Soy más fuerte, dijo Javier. Aquí andar con esa rueda hasta casa son siete u ocho kilómetros. Te llevo.

Por el atajo es menos, suéltala.

Pero Javier no podía soltar. Era la primera vez en su vida que le negaban algo. Cualquier chica del pueblo se habría subido al coche sólo para dar una vuelta. Pero aquí

Por ahí, solo hay barrizales soltó de mal humor, empujando la bicicleta y yéndose sin mirar atrás.

Aún sintiendo la ofensa, siguió hasta la tienda de la oficina de correos, muerto de sed.

¿Vienes de la ciudad? le preguntó la empleada.

Sí respondió, mitad botella de agua vacía.

¿No te has cruzado con Sandra? Hay que entregarle un telegrama urgente.

¿A la cartera? Sí, la vi. Paré a ayudar, tenía una rueda pinchada. Casi me muerde, sacó la bici a tirones.

La mujer suspiró.

Eres tonto. Sus padres murieron en accidente, solo vive con el hermano. Por eso no quiere coches. Ay, criaturas

No lo sabía, mujer. ¿Por qué nadie lo cuenta?

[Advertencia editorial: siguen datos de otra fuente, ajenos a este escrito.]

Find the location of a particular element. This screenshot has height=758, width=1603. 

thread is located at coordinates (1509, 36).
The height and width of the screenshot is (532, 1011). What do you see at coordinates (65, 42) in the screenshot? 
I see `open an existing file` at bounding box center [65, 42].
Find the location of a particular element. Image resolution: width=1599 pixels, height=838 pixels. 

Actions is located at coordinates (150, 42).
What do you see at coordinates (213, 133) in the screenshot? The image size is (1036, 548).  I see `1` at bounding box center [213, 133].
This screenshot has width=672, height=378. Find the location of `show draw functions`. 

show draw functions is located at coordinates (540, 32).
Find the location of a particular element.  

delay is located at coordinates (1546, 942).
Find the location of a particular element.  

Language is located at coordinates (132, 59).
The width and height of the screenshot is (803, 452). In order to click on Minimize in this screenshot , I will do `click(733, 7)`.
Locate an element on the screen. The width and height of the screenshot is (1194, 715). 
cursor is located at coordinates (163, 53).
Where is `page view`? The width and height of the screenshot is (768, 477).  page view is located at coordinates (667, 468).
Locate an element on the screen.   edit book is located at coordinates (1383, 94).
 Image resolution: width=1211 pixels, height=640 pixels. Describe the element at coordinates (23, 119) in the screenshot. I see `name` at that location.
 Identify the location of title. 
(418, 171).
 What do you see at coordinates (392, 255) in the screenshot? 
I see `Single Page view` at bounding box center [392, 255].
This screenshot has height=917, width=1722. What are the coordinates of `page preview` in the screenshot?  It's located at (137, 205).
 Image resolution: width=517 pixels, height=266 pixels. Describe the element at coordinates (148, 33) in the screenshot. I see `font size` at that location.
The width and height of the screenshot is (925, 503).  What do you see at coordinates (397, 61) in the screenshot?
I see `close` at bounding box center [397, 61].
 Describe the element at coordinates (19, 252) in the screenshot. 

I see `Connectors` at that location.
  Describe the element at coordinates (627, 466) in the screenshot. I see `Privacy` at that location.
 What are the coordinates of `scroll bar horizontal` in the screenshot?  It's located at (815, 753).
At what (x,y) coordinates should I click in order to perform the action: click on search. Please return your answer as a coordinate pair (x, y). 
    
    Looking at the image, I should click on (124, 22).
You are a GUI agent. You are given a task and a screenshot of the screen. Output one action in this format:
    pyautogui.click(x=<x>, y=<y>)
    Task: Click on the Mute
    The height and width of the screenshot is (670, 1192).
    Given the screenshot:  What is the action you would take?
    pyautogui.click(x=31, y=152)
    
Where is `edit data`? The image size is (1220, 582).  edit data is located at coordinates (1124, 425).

Vamos, acompáñame, hay que llevar esa carta a los Morales.

Javier la acercó y volvió con recambios a casa, pero aún veía ante sí la imagen de Sandra.

¿Qué te pasa, hijo? Cámbiate, echa una mano le reclamó el padre.

Tengo que hacer un recado, vuelvo en dos horas.

Ve, ve asintió el padre.

Javier voló por el camino de cabras. Encontró otra vez a Sandra avanzando a pie con la bici. Se bajó del coche, cerró y fue a por ella.

Dame el manillar.

No quiero que me lleves dijo, tensa.

No te voy a llevar. O meto la bici en el coche, o la llevo a pie.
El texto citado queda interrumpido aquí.